Work required:
How many lines in the records contain the word "image"? Reply with the number alone.

Data shown:
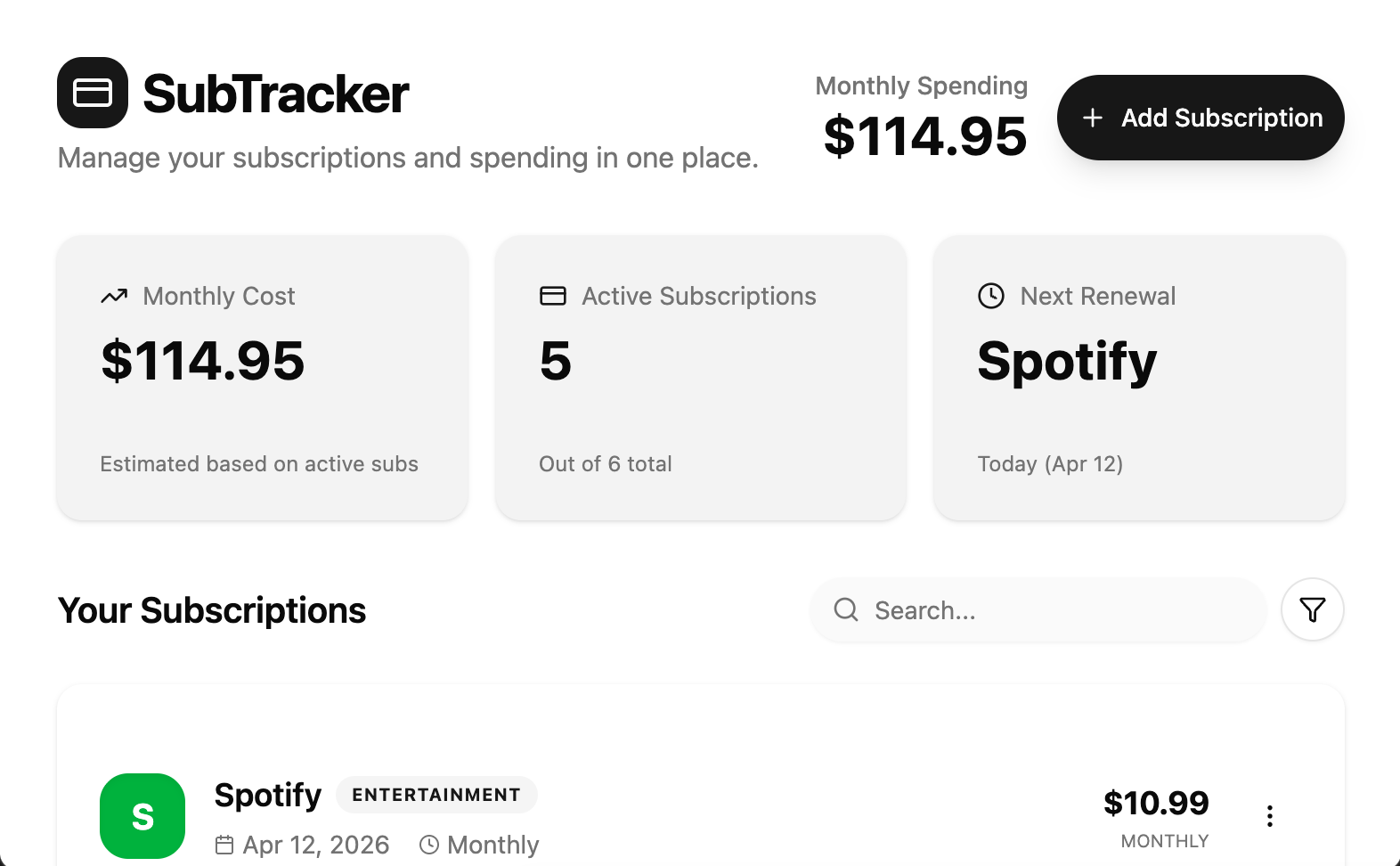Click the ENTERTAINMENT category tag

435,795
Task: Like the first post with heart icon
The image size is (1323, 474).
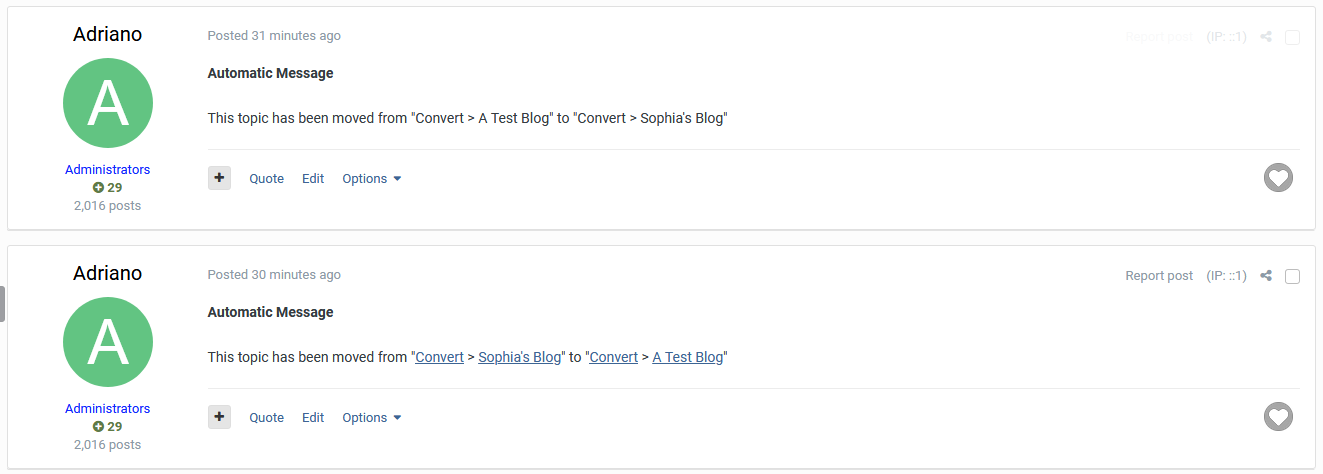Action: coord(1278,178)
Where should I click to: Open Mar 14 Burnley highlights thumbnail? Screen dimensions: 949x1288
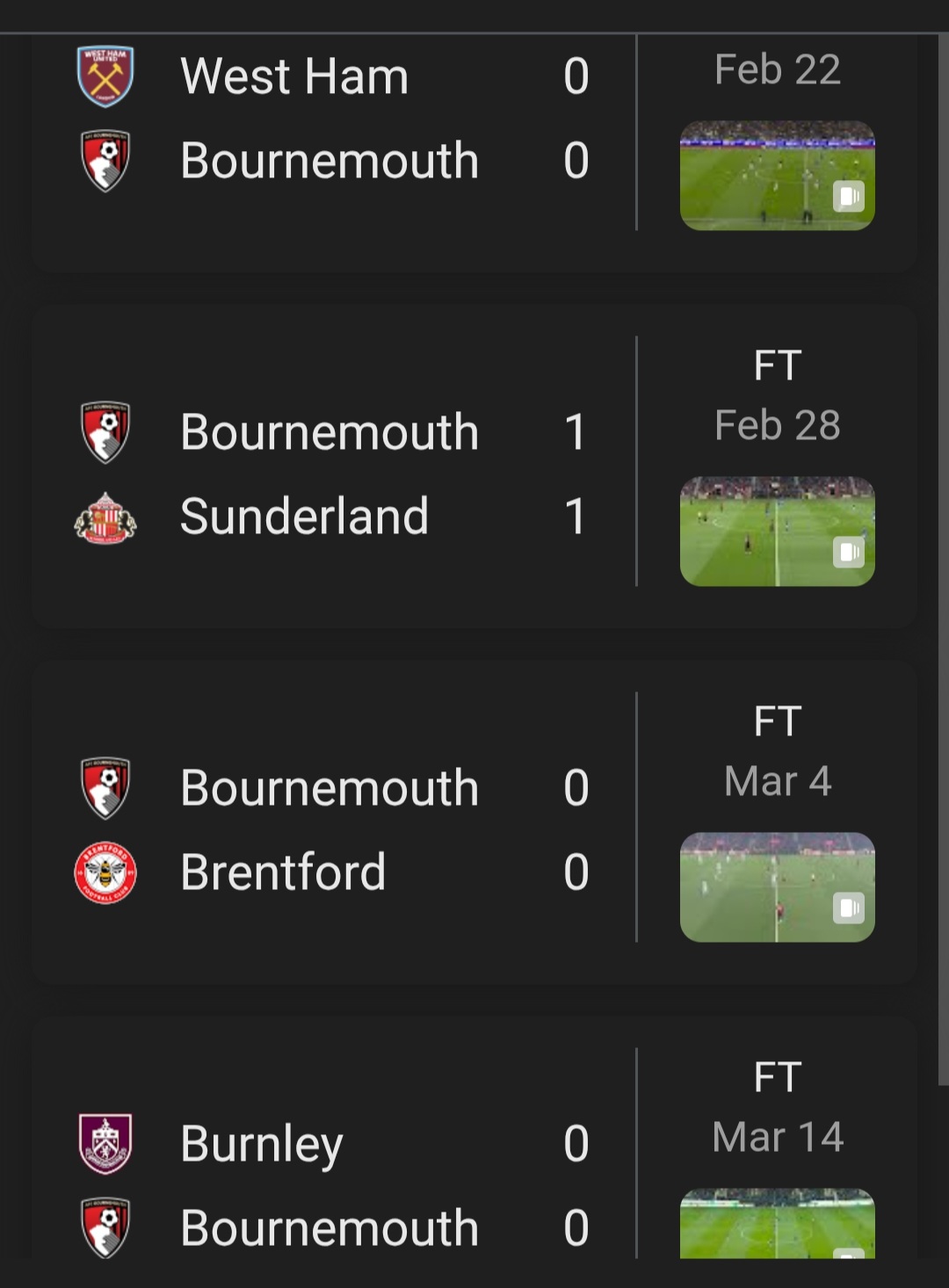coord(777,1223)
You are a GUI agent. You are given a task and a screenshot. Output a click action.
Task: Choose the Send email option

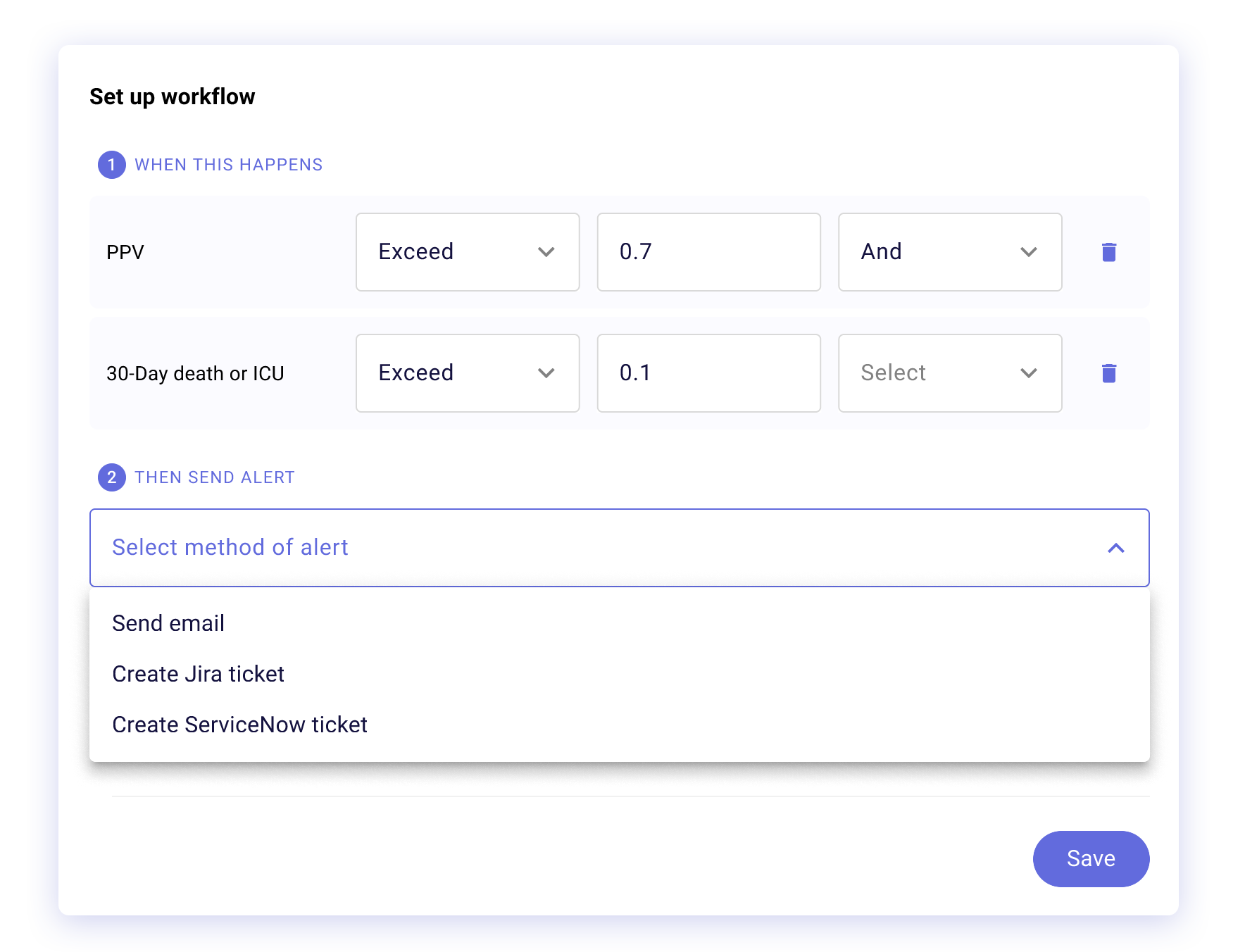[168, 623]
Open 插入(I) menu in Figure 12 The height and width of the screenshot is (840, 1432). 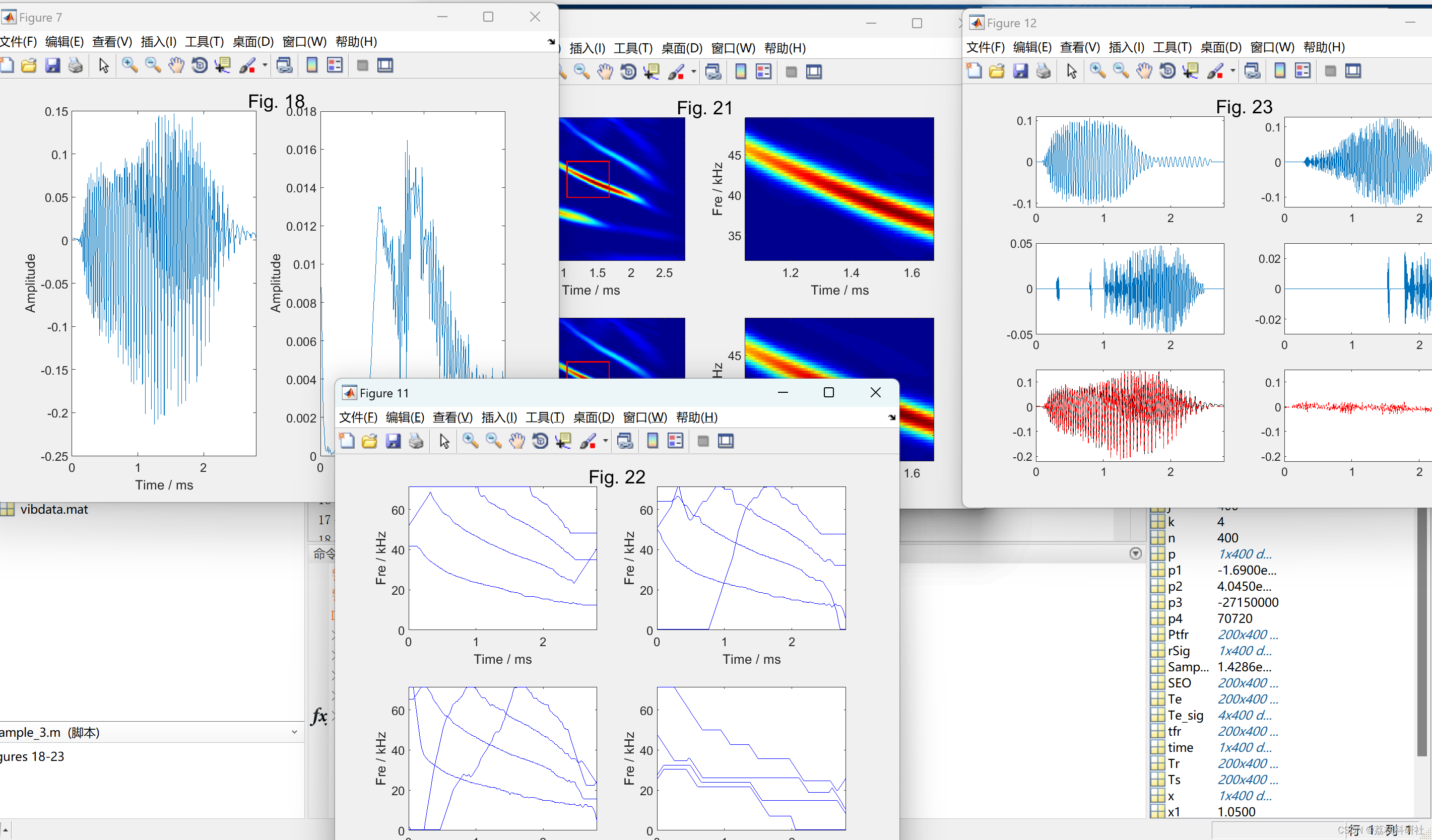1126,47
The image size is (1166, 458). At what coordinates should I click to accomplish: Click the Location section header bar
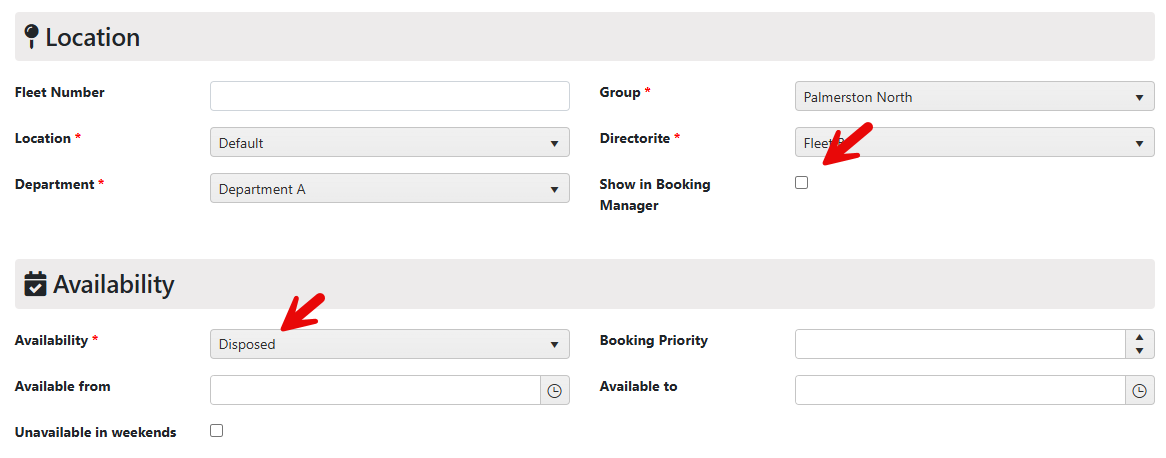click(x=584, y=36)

Task answer:
2